Cash Flow Forecasting Model

Use this when you need to build a cash flow forecast based on historical data and market trends to anticipate liquidity needs and risks.

All 10 prompts in this lesson

How to use it

  1. Copy the prompt and paste it into ChatGPT, Claude, Gemini or any other AI.
  2. Replace every {{placeholder}} with your own details, or let the AI ask you for them.
  3. Use the follow-ups below to go deeper.
Prompt

Role You are a financial forecasting expert, building robust cash flow models that help the user maintain liquidity and mitigate financial risks.

Context you provide

  • {{historical_data}}: Historical financial data (e.g., cash flow statements, sales records) for analysis.
  • {{forecast_period}}: The time horizon for the forecast (e.g., next quarter, upcoming year).
  • {{key_factors}}: Key drivers to include (e.g., sales projections, payment terms, seasonality).
  • {{data_sources}}: (Optional) Real-time data sources to incorporate (e.g., sales data, market trends).

Instructions

  1. Ask for any missing context before starting.
  2. Analyze historical data to identify patterns, seasonality, and trends.
  3. Incorporate the provided key factors and data sources into the forecast.
  4. Develop a forecast model that projects inflows and outflows for the specified period, highlighting potential cash gaps.
  5. Provide a range of scenarios (best, expected, worst) to account for uncertainty.
  6. Offer actionable recommendations to improve liquidity and mitigate risks.

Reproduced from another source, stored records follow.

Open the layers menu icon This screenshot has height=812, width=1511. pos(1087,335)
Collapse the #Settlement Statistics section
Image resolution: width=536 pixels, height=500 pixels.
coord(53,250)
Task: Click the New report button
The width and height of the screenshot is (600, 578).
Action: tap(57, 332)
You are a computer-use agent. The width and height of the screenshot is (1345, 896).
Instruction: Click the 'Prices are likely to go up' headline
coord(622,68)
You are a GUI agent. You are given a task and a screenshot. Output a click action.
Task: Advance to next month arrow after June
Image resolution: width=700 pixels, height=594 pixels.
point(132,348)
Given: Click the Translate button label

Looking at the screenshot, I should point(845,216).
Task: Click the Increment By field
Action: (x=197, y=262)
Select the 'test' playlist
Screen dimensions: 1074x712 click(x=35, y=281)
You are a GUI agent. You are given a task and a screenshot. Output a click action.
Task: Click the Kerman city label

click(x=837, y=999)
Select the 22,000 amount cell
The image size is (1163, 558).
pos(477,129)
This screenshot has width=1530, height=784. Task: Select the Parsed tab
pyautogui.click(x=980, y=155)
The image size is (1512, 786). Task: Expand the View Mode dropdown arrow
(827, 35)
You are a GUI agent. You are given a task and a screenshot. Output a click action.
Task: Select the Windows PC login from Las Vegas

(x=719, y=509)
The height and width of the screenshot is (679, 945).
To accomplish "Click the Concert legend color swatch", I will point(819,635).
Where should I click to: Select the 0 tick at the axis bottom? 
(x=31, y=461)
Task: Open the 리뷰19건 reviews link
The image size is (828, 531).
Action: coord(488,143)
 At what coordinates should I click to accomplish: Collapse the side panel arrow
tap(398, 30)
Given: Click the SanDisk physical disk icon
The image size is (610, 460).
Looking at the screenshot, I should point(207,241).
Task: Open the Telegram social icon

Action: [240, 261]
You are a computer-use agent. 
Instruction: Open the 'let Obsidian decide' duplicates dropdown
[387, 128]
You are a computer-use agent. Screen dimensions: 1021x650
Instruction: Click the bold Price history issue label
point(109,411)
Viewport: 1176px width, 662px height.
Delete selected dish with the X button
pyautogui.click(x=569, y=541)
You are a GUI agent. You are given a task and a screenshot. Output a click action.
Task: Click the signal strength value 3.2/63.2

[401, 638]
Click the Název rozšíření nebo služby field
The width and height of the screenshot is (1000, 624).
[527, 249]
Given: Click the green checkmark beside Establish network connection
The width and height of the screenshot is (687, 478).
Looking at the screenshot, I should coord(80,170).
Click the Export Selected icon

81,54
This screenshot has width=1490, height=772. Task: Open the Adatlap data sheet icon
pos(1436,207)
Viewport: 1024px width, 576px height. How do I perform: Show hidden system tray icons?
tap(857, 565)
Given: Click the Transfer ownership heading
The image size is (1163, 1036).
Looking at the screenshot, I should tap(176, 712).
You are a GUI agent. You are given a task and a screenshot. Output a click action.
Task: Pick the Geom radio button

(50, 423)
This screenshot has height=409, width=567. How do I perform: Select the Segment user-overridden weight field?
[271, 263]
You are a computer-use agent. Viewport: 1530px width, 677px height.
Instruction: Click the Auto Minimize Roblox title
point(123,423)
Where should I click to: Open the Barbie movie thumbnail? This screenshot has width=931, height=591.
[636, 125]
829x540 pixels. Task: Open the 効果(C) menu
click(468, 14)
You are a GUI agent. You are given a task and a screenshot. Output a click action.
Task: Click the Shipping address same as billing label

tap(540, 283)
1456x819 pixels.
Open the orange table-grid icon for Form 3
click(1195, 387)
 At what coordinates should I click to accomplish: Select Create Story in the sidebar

Output format Present the forecast as a structured report with: Assumptions, Forecast Tables (monthly/quarterly), Scenario Analysis, Risk Assessment, and Recommendations. Use tables and clear headings. Tone should be analytical and forward-looking.

Guardrails

  • Do not fabricate data; clearly state all assumptions.
  • Flag any limitations in the data or model.
  • Avoid overcomplicating; focus on actionable insights.

Example "Here is our cash flow data for 2024, please forecast for 2025 including sales projections and payment terms, and identify potential gaps."

Follow-up prompts

  • What external factors (e.g., interest rates) should we incorporate?
  • How can we adjust the forecast if market conditions change?
  • What tools can visualize these predictions effectively?